The 2010 Nobel Prize for Chemistry was awarded yesterday to Richard Heck, Ei-ichi Negishi and Akira Suzuki, who each developed reactions involving palladium. Why is that so important?
These reactions are collectively called cross-coupling reactions, and they are immensely important because they let chemists stitch together molecules to make brand new complicated ones, such as new drugs and plastics.
Carbon-based molecules are all around us: plastics, fuels and all things biological like DNA and hormones. Scientists have long known that sticking bits of these molecules together could make extremely useful products like more effective drugs. Unfortunately it's not that simple.
Carbon atoms themselves are pretty stubborn. Once they've found something they like, they don't let go easily. In chemical terms, that means they're reluctant to bond with things, especially other carbon atoms, but once they do, the bonds are very strong.
So encouraging a specific carbon atom in one molecule to bond with another carbon atoms in another molecule is quite a challenge. Fortunately chemists have a few nifty tricks, often involving metals.
Metals are essential to life, on a chemical level; haemoglobin, for example, has iron atoms in the active parts that transport oxygen. So it's not really a surprise that metals can be used with other kinds of organic (carbon-based) molecules.
But the foundations laid by yesterday's three laureates have had enormous impact. The Heck reaction, developed in 1968, involves an alkyl halide (a carbon with a Group 17 halogen element, such as chlorine or bromine) and a carbon-carbon double bond (when two carbon atoms share two pairs of electrons, a very strong kind of bond known as an alkene.) Usually when these two parts of molecules are mixed together, nothing happens.
The Heck reaction works with a metal catalyst, palladium. The organic halide and alkene stick to the metal surface, keeping them in close proximity and allowing the reaction to take place more quickly.
In 1977 Negishi developed a very precise reaction along the same principles, but instead of an alkene used a zinc-based organic molecule. The palladium holds the halide still and separates the halogen atom from the rest of the molecule. Then in 1979 Suzuki improved upon this again by using boron. This is a brilliant bit of chemistry (Nobel prize-winning, actually) but a little complicated, so bear with me while I explain the similar but more straightforward Negishi reaction.
The point of the reaction is to stitch two halves of a molecule together; let's call them R and R'. Chemists write R to mean an organic part of a molecule; to write them out in full gets a bit tiresome. These R groups would normally not react together, but we're aiming to make an R-R' compound, so we use catalytic tricks to convince them otherwise.

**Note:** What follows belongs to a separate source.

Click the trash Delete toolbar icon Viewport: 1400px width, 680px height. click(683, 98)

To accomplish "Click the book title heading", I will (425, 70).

The Negishi reaction involves making two different specific molecules containing your desired R groups: R-X (where X is a Group 17 halogen, such as chlorine or bromine) and R'-Zn-X', where Zn is zinc and X' is another halogen. The trick here is that Zn isn't that stable when it's got one X and one R, but with two Xs it's much more stable. This is how almost all chemical reactions work: the reactants can rearrange themselves into something more stable.
But there's still the problem of breaking the bonds to begin with, especially the stable R-X bond. This is where the palladium (Pd) catalyst comes in. The R-X sticks to the Pd and the bonds rearrange: instead of it being R-X, it becomes R-Pd-X. This Pd-X bond is a lot less strong, so when a passing R'-Zn-X' molecule comes close enough, it jumps at the opportunity to nab the other X. As the X moves over to the Zn, the R' has to go somewhere else and so gets stuck to the Pd.
Suddenly you have your two carbon chains, R and R', sitting right next to each other looking for something to bond with, and as luck would have it carbon-carbon bonds are extremely strong, which is why we're going to all this trouble in the first place. The R and R' seize the moment, lose their association with Pd and join together as a stable R-R'. Now if that isn't ingenious and Nobel-worthy I don't know what is.
Being able to stitch these R groups together has meant chemists can build individual bits of very complex molecules and join them in controlled and precise ways. The three Nobel laureates used their new techniques to copy some of Nature's prized posessions, like a poison from a rare frog from Panama, and also some designer anti-cancer and anti-viral drugs far more effective than before.
And that's not all: to sequence DNA, which is to work out exactly how a specific strand of DNA is put together, you need to mark it with a fluorescent marker. To attach these markers researchers use variants of these cross-coupling reactions.
So why was the development of these reactions worth a Nobel prize for those three bright chemists? Their combined efforts gave chemists an array of precise new tools to build the drugs and materials of the future.